Lorsque j’avais ma firme de recherche en marketing, ma publicité disait « si vous n’avez pas de problème, ne me contactez pas ». Ma créativité se met en action seulement s’il y a un problème à résoudre. Je crois que le plus grand besoin de notre société est d’avoir des hommes et des femmes motivés à trouver des solutions à des problèmes.

Une dernière confidence : ma créativité s’est activée souvent lorsque j’étais dans le fond du trou, déprimé et découragé.
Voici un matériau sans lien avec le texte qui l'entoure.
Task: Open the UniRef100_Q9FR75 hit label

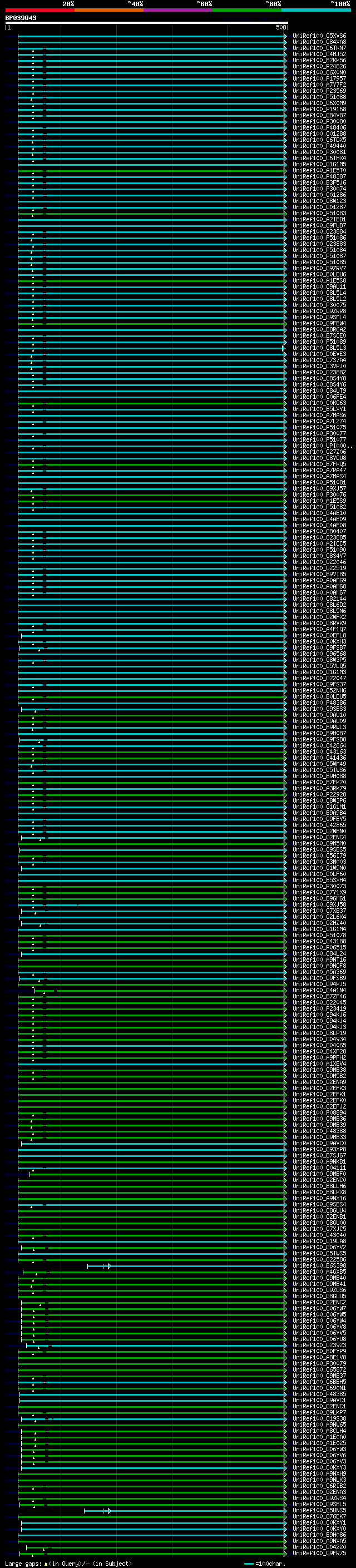Action: click(x=319, y=1553)
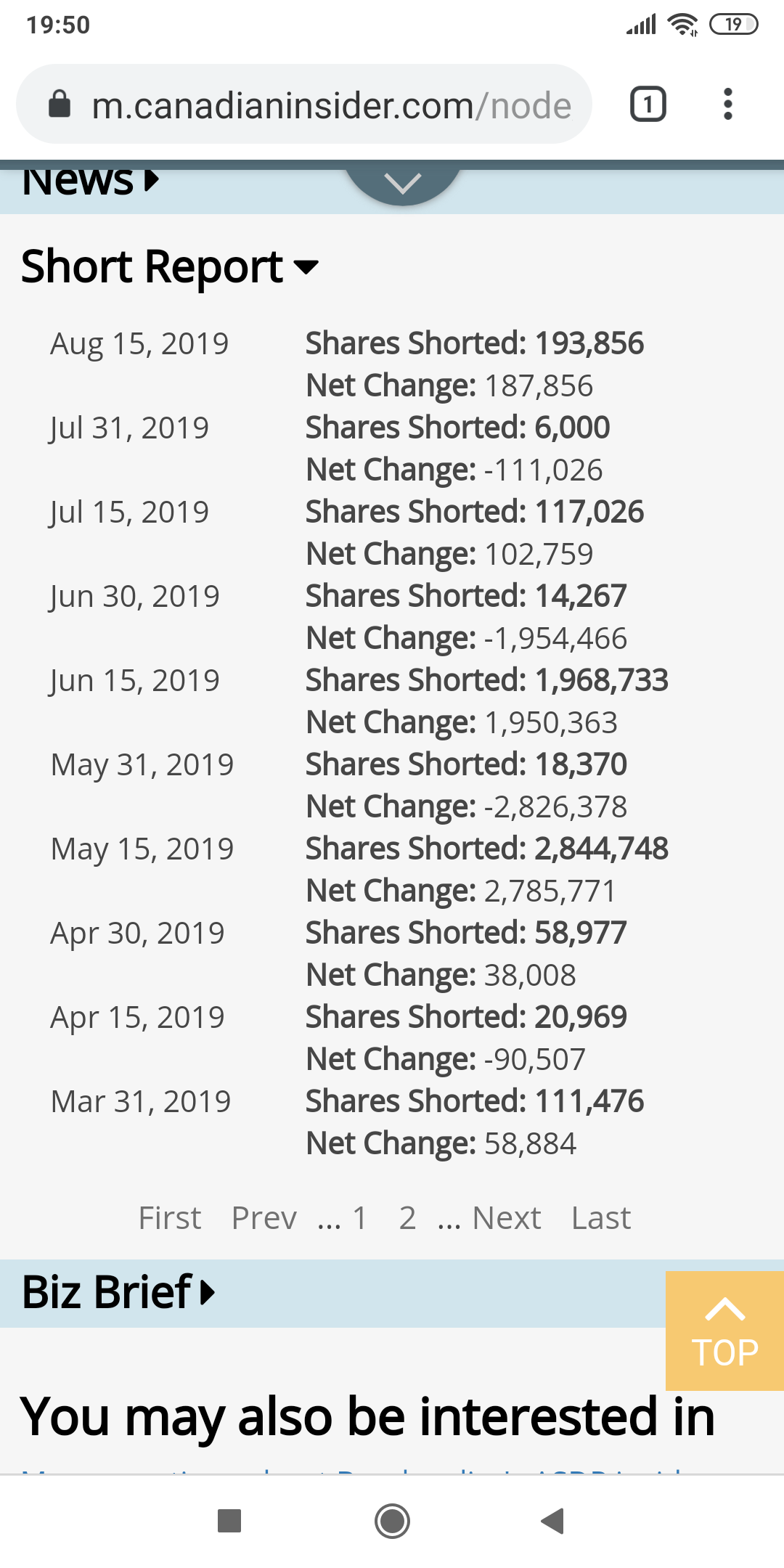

C’est bien le seul et unique bénéfice d’une telle situation. La créativité peut donc nous aider à reprendre du poil de la bête, à revenir à la surface.


ANNEXE

LES STYLES INTERPERSONNELS

En 1992, je me suis inscrit à un concours provincial de création d’entreprise. Il s’agissait d’avoir une idée d’entreprise et de suivre une formation. Elle visait à faire de cette idée un projet d’entreprise. À la fin de la formation, les participants devaient être prêts à lancer leurs entreprises. Travailleur autonome depuis toujours, je ne possédais aucune expérience dans la préparation et la gestion d’une entreprise.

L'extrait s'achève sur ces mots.